The City of Two Harbors, Minnesota, is located along the shore of Lake Superior approximately 25 miles north of Duluth. Although this small city is home to just under 3,700 people ("Two Harbors - Minnesota"), significant amounts of logging, railroad development, and urbanization upstream have altered the hydrology within the Skunk Creek watershed (Jaschke, 2012). In the last century the quantity and velocity of runoff from the surrounding landscape into Skunk Creek, a tributary located within the community, have increased substantially (Seidel Interview, 2014). In July of 1999, Two Harbors experienced a 100-year storm event with catastrophic consequences (Seidel et al. 2012). Private property, city infrastructure, roads, and highways were extensively damaged. In addition, streambank erosion and pollutants from runoff threatened the quality of the water being taken into citizens' homes from an inlet just a half mile down-shore, thereby necessitating additional treatment. When taken into consideration, these impacts and threats prompted city-wide recognition and support for immediate action in terms of stormwater management (Seidel Interview, 2014).

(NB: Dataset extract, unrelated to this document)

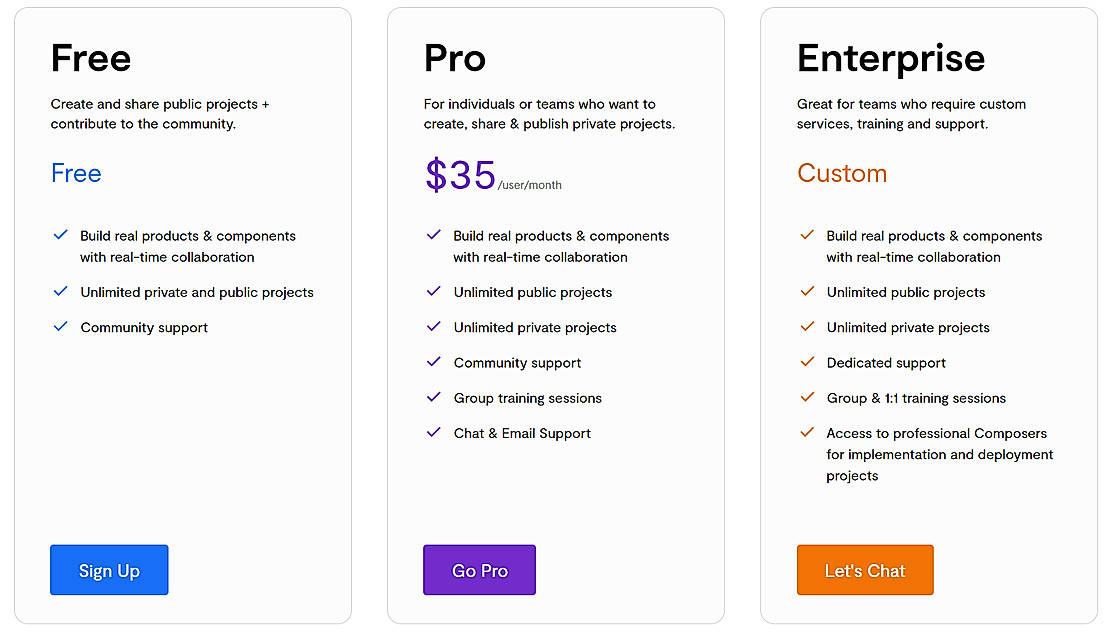1108x637 pixels.
Task: Click the blue Sign Up button
Action: coord(109,570)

As the flood waters receded, County Soil & Water Conservation District (SWCD) staff and University of Minnesota Extension personnel began assembling a team of individuals to create a stormwater management plan for the City of Two Harbors (Seidel Interview, 2014). With the help of a grant from the Minnesota Lake Superior Coastal Program, the City of Two Harbors completed its stormwater management plan just two years after the flood. Since then, the city has invested just over $80,000 of its own money into its stormwater infrastructure. With this, and matching funds from various competitive grants, the following projects were completed: 3 flood control basins, 2 stream bank stabilization projects, 1 rain garden, and additionally, a Two Harbors Urban Forest Management Plan that had an emphasis on stormwater management was developed (Seidel et al. 2012). These stormwater system enhancements were designed to be resilient to a range of conditions varying from the 100-year to the 500-year flood event (Jaschke, 2012; Kohn Interview, 2014).

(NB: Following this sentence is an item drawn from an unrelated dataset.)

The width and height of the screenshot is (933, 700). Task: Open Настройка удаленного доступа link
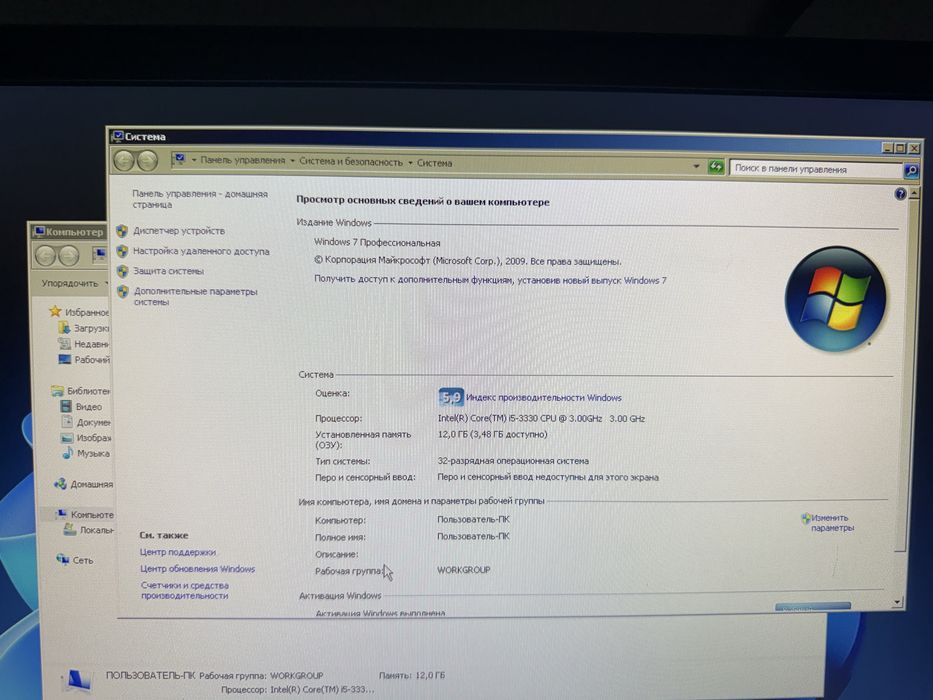(x=201, y=251)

In the summer of June of 2012, this newly reinforced stormwater system proved itself when it sustained the infamous "Solstice Flood." In just 48 hours northeastern Minnesota saw 8-10 inches of rain fall onto its already-saturated soils. As a result, nearly all of the rain that fell immediately ran as surface runoff down the steep to moderate hillsides for which the region is known, washing out roads and bridges, uprooting trees, dislodging boulders, and carrying massive quantities of debris and sediments directly into Lake Superior ("2012 Solstice Flood"). Days after the storm had passed, the floodwaters continued to rise in the St. Louis River, a 12,000 acre estuary which flows directly into Lake Superior ("Minnesota: St. Louis River Estuary"), before finally peaking at a record-breaking 16.62 feet. In the city of Duluth alone, the flood forced more than 250 residents to evacuate their homes and caused an estimated $100,000,000 worth of damage ("2012 Solstice Flood").
By comparison, the City of Two Harbors weathered the storm and resulting flood with relative ease. Equipped with sufficient stormwater drainage for a flood-event of this scale, Two Harbors escaped with only minor damages to public infrastructure and private property (Jaschke, 2012). Local officials, Board of Soil and Water Resources staff, and local residents in northeastern Minnesota have since then looked to Two Harbors as an exemplar for resilient stormwater management and planning. Additionally the combined efforts and investments of all involved have been credited with potentially preventing millions in flood damage ("Flood recovery efforts get boost from Minnesota grants").